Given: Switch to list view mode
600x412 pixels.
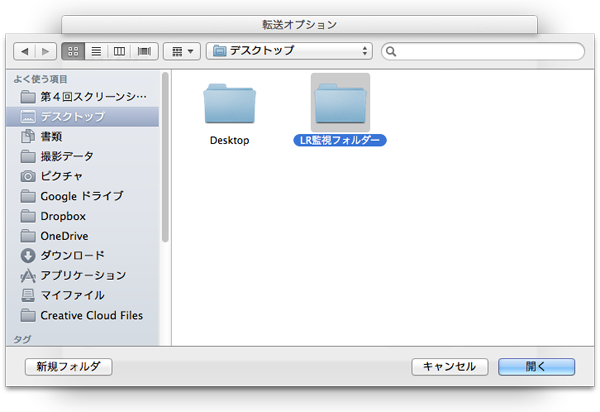Looking at the screenshot, I should point(97,50).
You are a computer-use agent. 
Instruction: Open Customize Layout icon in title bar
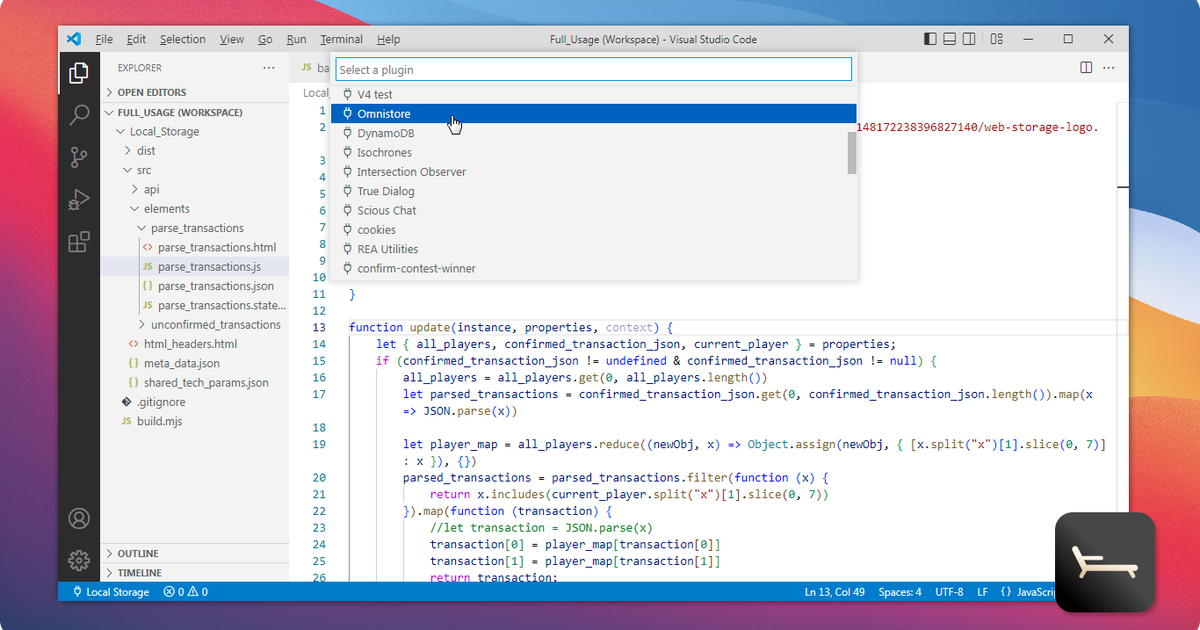997,39
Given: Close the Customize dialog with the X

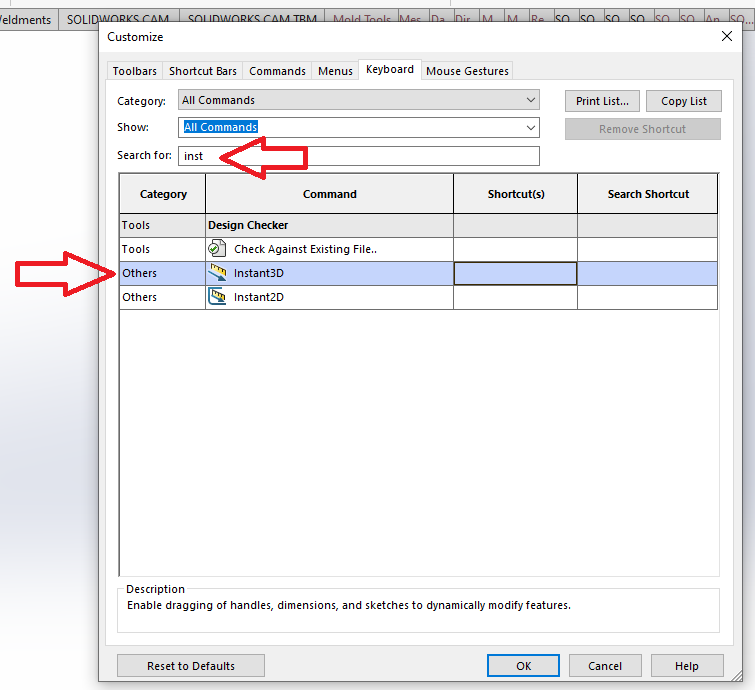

--

▶ **PROBLEM REQUIREMENTS**
Without the pictures, retype all of the data above exactly.

▶ **SOLUTION FOR THIS TASK**
Given: Switch to list view mode
600x412 pixels.
Looking at the screenshot, I should point(97,50).
You are a computer-use agent. 
Instruction: Open Customize Layout icon in title bar
997,39
Given: Close the Customize dialog with the X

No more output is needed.